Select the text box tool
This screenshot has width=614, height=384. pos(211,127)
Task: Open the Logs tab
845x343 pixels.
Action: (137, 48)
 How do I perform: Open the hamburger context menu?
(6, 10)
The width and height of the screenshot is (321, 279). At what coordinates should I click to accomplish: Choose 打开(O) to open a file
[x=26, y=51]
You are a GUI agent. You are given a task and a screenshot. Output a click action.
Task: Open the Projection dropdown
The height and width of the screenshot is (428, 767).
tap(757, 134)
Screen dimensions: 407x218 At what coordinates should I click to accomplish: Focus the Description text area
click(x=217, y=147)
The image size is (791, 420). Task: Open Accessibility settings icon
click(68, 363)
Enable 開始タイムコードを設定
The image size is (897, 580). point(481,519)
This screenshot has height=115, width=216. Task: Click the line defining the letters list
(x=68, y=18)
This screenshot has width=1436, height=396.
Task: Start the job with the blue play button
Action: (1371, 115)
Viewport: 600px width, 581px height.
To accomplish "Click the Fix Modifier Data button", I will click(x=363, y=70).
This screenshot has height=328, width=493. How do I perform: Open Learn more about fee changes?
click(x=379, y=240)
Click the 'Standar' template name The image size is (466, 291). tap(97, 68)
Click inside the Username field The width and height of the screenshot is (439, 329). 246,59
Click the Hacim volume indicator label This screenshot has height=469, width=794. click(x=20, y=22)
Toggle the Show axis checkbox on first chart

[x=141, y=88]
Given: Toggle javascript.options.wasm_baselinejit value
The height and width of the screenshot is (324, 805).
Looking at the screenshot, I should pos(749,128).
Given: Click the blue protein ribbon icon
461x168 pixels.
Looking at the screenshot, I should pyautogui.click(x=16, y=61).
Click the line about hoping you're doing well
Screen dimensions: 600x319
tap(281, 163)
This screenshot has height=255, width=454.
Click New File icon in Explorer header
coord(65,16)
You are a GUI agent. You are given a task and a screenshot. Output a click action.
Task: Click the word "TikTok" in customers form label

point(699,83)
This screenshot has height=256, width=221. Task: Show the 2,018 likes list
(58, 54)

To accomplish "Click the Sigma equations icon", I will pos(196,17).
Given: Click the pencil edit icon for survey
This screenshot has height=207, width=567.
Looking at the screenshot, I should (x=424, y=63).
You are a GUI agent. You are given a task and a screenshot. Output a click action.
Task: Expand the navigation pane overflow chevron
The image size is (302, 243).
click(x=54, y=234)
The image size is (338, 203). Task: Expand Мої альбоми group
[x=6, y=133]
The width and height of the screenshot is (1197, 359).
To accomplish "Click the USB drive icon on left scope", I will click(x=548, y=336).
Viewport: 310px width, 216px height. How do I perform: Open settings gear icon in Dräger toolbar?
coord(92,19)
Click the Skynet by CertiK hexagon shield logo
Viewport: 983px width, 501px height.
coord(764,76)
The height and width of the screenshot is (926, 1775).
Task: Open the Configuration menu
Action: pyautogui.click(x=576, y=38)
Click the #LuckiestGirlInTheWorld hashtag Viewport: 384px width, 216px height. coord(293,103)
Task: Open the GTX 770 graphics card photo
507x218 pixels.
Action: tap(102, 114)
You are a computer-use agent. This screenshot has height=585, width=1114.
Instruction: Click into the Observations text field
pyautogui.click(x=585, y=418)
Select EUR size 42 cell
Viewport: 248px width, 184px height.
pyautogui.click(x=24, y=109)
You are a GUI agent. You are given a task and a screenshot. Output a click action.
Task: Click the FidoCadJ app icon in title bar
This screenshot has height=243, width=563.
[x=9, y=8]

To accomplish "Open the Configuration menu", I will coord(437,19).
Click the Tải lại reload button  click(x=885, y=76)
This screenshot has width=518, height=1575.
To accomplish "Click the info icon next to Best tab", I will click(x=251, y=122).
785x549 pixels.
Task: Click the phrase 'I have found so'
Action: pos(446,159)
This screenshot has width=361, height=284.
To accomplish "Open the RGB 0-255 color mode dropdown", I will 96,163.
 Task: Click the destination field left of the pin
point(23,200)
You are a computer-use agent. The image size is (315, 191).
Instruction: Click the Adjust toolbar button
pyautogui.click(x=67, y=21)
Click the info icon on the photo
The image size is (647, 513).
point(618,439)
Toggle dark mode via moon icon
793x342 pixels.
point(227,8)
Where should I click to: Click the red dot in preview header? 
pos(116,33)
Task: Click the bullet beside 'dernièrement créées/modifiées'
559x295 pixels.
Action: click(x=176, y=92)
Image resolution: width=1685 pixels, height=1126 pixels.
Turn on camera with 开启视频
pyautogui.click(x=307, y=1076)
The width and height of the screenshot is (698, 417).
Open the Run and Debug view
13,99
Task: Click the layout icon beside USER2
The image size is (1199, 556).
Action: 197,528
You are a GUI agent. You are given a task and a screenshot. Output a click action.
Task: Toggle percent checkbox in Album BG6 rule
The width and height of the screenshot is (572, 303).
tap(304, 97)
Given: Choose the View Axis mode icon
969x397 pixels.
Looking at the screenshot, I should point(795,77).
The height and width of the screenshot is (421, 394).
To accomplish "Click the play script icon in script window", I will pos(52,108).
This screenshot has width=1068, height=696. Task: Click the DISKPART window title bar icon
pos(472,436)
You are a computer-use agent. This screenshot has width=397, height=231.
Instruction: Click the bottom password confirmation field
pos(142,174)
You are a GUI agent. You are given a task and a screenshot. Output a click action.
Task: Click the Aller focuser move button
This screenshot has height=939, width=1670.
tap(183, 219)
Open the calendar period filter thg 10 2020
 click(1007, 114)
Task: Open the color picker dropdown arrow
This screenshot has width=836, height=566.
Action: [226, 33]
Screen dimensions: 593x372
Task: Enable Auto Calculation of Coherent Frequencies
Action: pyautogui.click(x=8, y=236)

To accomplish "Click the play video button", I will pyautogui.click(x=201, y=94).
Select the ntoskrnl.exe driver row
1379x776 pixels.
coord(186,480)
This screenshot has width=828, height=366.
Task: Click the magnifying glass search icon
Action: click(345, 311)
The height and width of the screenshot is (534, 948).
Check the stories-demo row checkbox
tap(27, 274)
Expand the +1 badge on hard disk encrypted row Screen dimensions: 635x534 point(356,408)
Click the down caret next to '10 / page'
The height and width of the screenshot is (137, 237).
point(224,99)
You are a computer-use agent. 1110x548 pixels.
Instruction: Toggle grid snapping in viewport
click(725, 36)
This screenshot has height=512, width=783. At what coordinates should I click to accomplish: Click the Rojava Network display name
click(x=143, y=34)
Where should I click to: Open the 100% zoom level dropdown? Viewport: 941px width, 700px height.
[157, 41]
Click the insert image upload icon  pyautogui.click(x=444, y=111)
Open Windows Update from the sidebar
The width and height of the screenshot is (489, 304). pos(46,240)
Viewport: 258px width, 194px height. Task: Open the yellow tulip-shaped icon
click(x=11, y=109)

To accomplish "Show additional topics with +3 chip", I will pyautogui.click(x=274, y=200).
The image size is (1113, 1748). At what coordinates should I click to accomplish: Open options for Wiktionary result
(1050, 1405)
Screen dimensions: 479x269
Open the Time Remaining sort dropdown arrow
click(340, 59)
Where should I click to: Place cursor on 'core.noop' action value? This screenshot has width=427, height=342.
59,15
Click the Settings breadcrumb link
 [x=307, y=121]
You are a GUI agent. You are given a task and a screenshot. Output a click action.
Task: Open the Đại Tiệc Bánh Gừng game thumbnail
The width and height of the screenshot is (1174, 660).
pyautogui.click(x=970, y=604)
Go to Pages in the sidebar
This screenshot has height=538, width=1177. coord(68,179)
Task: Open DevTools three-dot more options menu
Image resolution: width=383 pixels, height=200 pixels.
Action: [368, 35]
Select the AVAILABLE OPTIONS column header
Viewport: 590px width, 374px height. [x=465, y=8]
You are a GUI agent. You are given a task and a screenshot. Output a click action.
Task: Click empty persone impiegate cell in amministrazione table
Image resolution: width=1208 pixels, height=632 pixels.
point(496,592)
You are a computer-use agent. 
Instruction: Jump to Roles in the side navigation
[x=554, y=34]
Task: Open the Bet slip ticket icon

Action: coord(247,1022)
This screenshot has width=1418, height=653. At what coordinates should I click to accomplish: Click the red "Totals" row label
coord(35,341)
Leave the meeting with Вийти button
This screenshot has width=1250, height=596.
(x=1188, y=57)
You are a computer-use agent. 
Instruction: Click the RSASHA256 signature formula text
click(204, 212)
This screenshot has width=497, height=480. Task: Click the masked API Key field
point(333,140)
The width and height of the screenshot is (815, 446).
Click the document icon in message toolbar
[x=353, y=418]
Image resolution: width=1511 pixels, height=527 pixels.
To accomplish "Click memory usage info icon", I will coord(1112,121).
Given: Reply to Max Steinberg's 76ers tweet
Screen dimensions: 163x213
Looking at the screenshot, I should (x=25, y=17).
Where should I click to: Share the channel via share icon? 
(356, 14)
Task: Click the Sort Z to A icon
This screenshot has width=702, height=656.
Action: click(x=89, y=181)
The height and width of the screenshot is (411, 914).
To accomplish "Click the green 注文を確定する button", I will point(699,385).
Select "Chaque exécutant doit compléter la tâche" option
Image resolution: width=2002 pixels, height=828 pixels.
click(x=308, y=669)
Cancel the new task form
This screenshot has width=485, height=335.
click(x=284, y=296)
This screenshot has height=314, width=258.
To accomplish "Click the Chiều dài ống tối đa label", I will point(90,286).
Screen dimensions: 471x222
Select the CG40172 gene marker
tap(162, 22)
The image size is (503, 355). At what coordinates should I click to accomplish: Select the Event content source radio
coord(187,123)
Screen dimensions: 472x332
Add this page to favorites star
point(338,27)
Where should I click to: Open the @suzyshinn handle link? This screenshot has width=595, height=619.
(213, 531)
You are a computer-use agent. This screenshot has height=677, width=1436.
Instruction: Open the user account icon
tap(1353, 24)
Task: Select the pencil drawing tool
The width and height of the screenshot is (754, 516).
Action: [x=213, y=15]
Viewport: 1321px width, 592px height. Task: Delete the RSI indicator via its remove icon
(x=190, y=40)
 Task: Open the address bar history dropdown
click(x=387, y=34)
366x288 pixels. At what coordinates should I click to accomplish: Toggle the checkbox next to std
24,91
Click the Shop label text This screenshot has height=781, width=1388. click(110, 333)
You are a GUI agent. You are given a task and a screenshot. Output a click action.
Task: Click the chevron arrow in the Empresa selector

*-*-*

* Activity: Output only an exact transcription of the lines above from the one with "The width and height of the screenshot is (754, 516)." up to and including the one with "Click the Shop".

* Task output:
The width and height of the screenshot is (754, 516).
Action: [x=213, y=15]
Viewport: 1321px width, 592px height. Task: Delete the RSI indicator via its remove icon
(x=190, y=40)
 Task: Open the address bar history dropdown
click(x=387, y=34)
366x288 pixels. At what coordinates should I click to accomplish: Toggle the checkbox next to std
24,91
Click the Shop label text This screenshot has height=781, width=1388. click(110, 333)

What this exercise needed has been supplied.